The very first TED conference in 1984 featured a demonstration of the compact disc, an e-book reader and a presentation by fractal mathematician Benoit Mandlebrot [source: TED]. Despite the acclaimed speakers, the inaugural conference was a financial flop.

Six years later, Wurman and his business partner tried again, and the TED Conference took off. TED talks eventually took on their 18-minute format — the limit of the human attention span, supposedly — and the invitation-only pow-wow for innovators and power players quickly became one of the most sought-after intellectual tickets of the year [source: Gallo].

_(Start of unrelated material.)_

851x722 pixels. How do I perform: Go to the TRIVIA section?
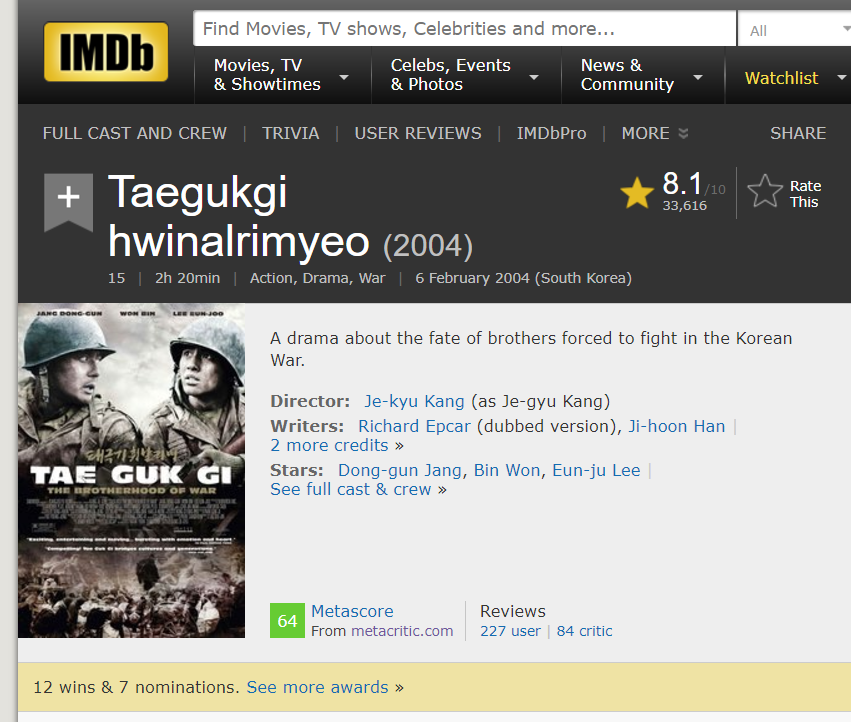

Never a fan of stability, Wurman tired of running the conference and sold the rights to TED in 2001. The buyer was a nonprofit called the Sapling Foundation, run by Chris Anderson [source: TED].

Anderson brought a nonprofit sensibility to TED, while maintaining the vision of a conference that brought together world-changing ideas delivered in 18-minute chunks.

Under Anderson's stewardship, the TED audience expanded to include TEDGlobal, a series of worldwide conferences. The organization created the annual TED Prize, a $1 million grant to support the efforts of one particularly inspiring TED speaker each year. And in 2006, a year after YouTube went live, TED made the inspired decision to begin posting videos of select conference talks online [source: TED].

The rest is viral video history. TED superstar Sir Ken Robinson has racked up more than 34 million views for his 2006 talk, Do schools kill creativity? And he's only one of many TED speakers to enter the million-views club. All told, TED videos have attracted more than a billion views [source: Anderson].